* [Page]
>> start

This announcement contains inside information as defined in Article 7 of the EU Market Abuse Regulation No 596/2014, as it forms part of United Kingdom domestic law by virtue of the European Union (Withdrawal) Act 2018, as amended, and has been announced in accordance with the Company's obligations under Article 17 of that Regulation.

 

29 January 2026

EQTEC PLC

("EQTEC" or the "Company")

Equity Fundraising

Debt Restructuring

Acquisition and Option under Expanded Strategy

 

 

EQTEC PLC (AIM:EQT), the technology-led energy transition company, announces a comprehensive corporate reset comprising a proposed equity fundraise, a restructuring of certain of its existing debt facilities, the acquisition of a copper-gold exploration asset and the acquisition of an option over a second exploration project in line with its expanded strategy, the proposed settlement of certain creditors through the issuance of shares, and the award of management incentives (together, the "Proposals"). The Proposals include the 99% acquisition of the Green Rock Gold-Copper Project located in the Ashburton Basin in the northwest region of Western Australia which is six-months to drill-ready and the exclusive option to acquire 99% of the Peak Hill gold and copper exploration portfolio of projects located in the midwest region of Western Australia. The Proposals are conditional, inter alia, on the approval by shareholders of the increase in authorised share capital and the renewal of share allotment authorities ("the Resolutions") at the upcoming Extraordinary General Meeting ("EGM") announced on 21 January 2026, to be held on 12 February 2026.

 

Highlights

·    Corporate re-launch with proposed equity raise and comprehensive balance sheet reset, eliminating near term refinancing and funding risk

·    Continued commitment to core waste to value gasification technology platform with significant medium term commercial opportunity

·    Introduction of copper and gold exploration assets with the potential to deliver near term value catalysts, including drilling within six months

 

 

James Parsons, CEO of EQTEC, commented:

"Copper and gold prices have recently reached record or near-record levels, reflecting exceptionally strong market conditions, which I expect to continue.

Today's transactions mark the beginning of a new phase for EQTEC. They broaden the Group's portfolio, introduce near-term catalysts from the newly acquired assets which complement the longer-term value development of the Group's existing gasification activities. In parallel, these transactions materially de-leverage the balance sheet and establish a strong platform from which to build a company of scale.

>> end

* [Records from a data source]
>> start

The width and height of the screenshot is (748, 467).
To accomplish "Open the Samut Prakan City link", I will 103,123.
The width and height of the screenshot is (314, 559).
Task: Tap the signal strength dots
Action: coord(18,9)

>> end

* [Aim A] In the EQTEC announcement, on what date is the Extraordinary General Meeting to be held?
* [Aim B] Copy the EQTEC announcement word for word from "Today's transactions mark" up to and including "company of scale.".

* [Exercise response A] 12 February 2026

* [Exercise response B]
Today's transactions mark the beginning of a new phase for EQTEC. They broaden the Group's portfolio, introduce near-term catalysts from the newly acquired assets which complement the longer-term value development of the Group's existing gasification activities. In parallel, these transactions materially de-leverage the balance sheet and establish a strong platform from which to build a company of scale.